Цель задания
Оформите каждый из пунктов ниже как JSON-список строк, где каждой строке пункта соответствует одна строка списка. Пустые строки в список не включайте.
### Исходные данные
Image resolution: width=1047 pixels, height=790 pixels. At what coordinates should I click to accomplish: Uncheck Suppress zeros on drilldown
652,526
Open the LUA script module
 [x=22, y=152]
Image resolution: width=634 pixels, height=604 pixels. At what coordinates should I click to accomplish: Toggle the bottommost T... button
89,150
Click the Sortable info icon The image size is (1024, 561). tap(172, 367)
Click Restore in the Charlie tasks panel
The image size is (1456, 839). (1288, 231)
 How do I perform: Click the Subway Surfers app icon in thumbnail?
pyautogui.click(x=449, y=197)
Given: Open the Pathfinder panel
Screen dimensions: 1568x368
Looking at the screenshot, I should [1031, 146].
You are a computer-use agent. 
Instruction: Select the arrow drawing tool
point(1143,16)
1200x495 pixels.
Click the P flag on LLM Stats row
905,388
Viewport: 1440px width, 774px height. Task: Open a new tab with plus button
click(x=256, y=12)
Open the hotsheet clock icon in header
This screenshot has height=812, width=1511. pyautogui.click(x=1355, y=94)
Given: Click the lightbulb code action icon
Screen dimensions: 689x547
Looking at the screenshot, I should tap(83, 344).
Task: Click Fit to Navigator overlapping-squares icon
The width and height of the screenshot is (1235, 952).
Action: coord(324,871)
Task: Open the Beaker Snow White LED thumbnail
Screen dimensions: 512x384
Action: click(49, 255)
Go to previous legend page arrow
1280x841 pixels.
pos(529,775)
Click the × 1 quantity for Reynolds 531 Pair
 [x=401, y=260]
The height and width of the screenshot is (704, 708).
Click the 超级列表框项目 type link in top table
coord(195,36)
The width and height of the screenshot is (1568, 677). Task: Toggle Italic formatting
######
Результат
[
  "Image resolution: width=1047 pixels, height=790 pixels. At what coordinates should I click to accomplish: Uncheck Suppress zeros on drilldown",
  "652,526",
  "Open the LUA script module",
  " [x=22, y=152]",
  "Image resolution: width=634 pixels, height=604 pixels. At what coordinates should I click to accomplish: Toggle the bottommost T... button",
  "89,150",
  "Click the Sortable info icon The image size is (1024, 561). tap(172, 367)",
  "Click Restore in the Charlie tasks panel",
  "The image size is (1456, 839). (1288, 231)",
  " How do I perform: Click the Subway Surfers app icon in thumbnail?",
  "pyautogui.click(x=449, y=197)",
  "Given: Open the Pathfinder panel",
  "Screen dimensions: 1568x368",
  "Looking at the screenshot, I should [1031, 146].",
  "You are a computer-use agent. ",
  "Instruction: Select the arrow drawing tool",
  "point(1143,16)",
  "1200x495 pixels.",
  "Click the P flag on LLM Stats row",
  "905,388",
  "Viewport: 1440px width, 774px height. Task: Open a new tab with plus button",
  "click(x=256, y=12)",
  "Open the hotsheet clock icon in header",
  "This screenshot has height=812, width=1511. pyautogui.click(x=1355, y=94)",
  "Given: Click the lightbulb code action icon",
  "Screen dimensions: 689x547",
  "Looking at the screenshot, I should tap(83, 344).",
  "Task: Click Fit to Navigator overlapping-squares icon",
  "The width and height of the screenshot is (1235, 952).",
  "Action: coord(324,871)",
  "Task: Open the Beaker Snow White LED thumbnail",
  "Screen dimensions: 512x384",
  "Action: click(49, 255)",
  "Go to previous legend page arrow",
  "1280x841 pixels.",
  "pos(529,775)",
  "Click the × 1 quantity for Reynolds 531 Pair",
  " [x=401, y=260]",
  "The height and width of the screenshot is (704, 708).",
  "Click the 超级列表框项目 type link in top table",
  "coord(195,36)",
  "The width and height of the screenshot is (1568, 677). Task: Toggle Italic formatting"
]